November 5, 2009

Recruiting Puzzles

One of the most interesting parts of Peter Seibel's Coders at Work (see my review on Slashdot) was Peter Norvig's discussion of the Google programmer hiring process.

The impact of a bad hire on a programming team can be extremely negative - vastly increased code maintenance costs and reduced morale and productivity. "Hire slowly" is now becoming an ingrained mantra in software companies. Despite this, effective processes for evaluating candidate programmers still seem to be little known.

Interview puzzle questions (made (in)famous by Microsoft) as a tool in the hiring process came up in Norvig's interview. Not surprisingly he is against the idea. For a while puzzle questions were a fad in programmer interviews, based on the (unfounded and unverified) assumption that they were a predictor of coding prowess.

To examine why puzzle questions are a dumb idea, you need to look at the objectives you are trying to fulfill when hiring programmers:

  1. Hire someone who is good at programming.

  2. Hire someone who is good at programming as part of your team.
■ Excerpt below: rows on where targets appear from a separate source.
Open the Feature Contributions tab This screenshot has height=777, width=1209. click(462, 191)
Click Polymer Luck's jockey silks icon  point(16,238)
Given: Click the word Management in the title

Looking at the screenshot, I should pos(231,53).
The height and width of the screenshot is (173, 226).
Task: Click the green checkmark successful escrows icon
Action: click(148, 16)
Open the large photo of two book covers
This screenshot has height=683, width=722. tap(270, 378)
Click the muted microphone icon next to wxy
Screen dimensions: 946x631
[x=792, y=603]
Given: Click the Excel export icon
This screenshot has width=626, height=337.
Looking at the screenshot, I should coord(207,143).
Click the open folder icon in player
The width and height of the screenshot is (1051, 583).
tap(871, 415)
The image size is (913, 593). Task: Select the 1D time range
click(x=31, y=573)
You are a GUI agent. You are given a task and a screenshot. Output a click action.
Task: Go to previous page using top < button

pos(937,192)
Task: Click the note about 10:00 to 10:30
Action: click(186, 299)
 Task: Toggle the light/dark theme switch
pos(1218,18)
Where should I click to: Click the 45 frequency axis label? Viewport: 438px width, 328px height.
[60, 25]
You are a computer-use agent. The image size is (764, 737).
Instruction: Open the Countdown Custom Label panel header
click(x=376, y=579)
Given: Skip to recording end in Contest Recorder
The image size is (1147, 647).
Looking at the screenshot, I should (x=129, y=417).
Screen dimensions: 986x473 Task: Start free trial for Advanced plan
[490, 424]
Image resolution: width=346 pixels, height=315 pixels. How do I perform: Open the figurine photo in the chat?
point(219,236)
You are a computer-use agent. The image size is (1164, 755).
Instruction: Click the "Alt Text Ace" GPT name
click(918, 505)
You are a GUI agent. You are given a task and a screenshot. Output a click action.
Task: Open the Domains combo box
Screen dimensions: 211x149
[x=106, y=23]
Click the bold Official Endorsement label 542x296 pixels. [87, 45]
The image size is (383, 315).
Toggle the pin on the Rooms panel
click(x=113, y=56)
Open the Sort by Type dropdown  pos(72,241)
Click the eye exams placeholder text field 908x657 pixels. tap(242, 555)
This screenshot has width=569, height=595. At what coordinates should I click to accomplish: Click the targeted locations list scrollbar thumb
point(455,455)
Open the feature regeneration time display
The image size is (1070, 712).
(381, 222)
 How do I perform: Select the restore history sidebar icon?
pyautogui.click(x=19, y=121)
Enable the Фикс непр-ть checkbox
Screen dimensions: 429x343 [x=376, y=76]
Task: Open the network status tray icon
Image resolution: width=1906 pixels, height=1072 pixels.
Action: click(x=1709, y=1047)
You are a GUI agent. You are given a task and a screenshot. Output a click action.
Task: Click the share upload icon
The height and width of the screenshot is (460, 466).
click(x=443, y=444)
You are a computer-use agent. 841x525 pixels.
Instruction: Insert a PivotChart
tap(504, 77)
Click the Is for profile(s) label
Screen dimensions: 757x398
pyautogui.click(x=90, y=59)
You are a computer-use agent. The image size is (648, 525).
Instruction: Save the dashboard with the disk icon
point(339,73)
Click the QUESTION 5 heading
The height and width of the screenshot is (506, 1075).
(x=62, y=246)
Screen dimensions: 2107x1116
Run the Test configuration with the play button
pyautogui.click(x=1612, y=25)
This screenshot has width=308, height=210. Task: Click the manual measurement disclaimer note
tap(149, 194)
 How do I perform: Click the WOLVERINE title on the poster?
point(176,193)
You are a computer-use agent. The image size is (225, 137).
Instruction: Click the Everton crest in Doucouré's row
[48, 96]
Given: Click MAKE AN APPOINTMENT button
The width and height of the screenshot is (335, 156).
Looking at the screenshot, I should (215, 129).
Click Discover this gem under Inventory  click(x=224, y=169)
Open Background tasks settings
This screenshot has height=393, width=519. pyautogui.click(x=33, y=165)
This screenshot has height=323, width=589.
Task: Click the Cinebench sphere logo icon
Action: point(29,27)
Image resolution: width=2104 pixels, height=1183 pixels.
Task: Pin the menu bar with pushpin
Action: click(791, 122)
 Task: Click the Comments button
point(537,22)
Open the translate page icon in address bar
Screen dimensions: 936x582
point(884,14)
There is no need to resort to unrelated tasks with a low degree of correlation to see whether someone will help fulfill these objectives. A candidate can be assessed directly and efficiently by inviting them for three hours of pair programming.

Why are you still wasting time asking how many golf balls can fit in an airplane?

1 comment:

Vladimir Sedach said...

I came across an article in The Business Insider about the author's experience interviewing for an Associate Product Marketing Manager position at Google. I think these sorts of analytical puzzle questions are actually important for a marketer - the job requires a lot more unconventional thinking, creativity, and decision-making based on incomplete/unavailable metrics than programming does. I agree with the comments in the discussion criticizing the author's performance.

Unrelated to puzzle questions, one comment in particular stood out because it described a particularly clever and applicable method for judging the hiring process:

We reviewed our hiring process because we were not getting the hard work and ability to learn that we had with our current top go-to people.

As a test, we sent our top performers' OLD resumes when they were hired 10 years ago to HR with different names.

What did we find?

8 out of our 9 top performers did not make it through HR to a hiring managers desk.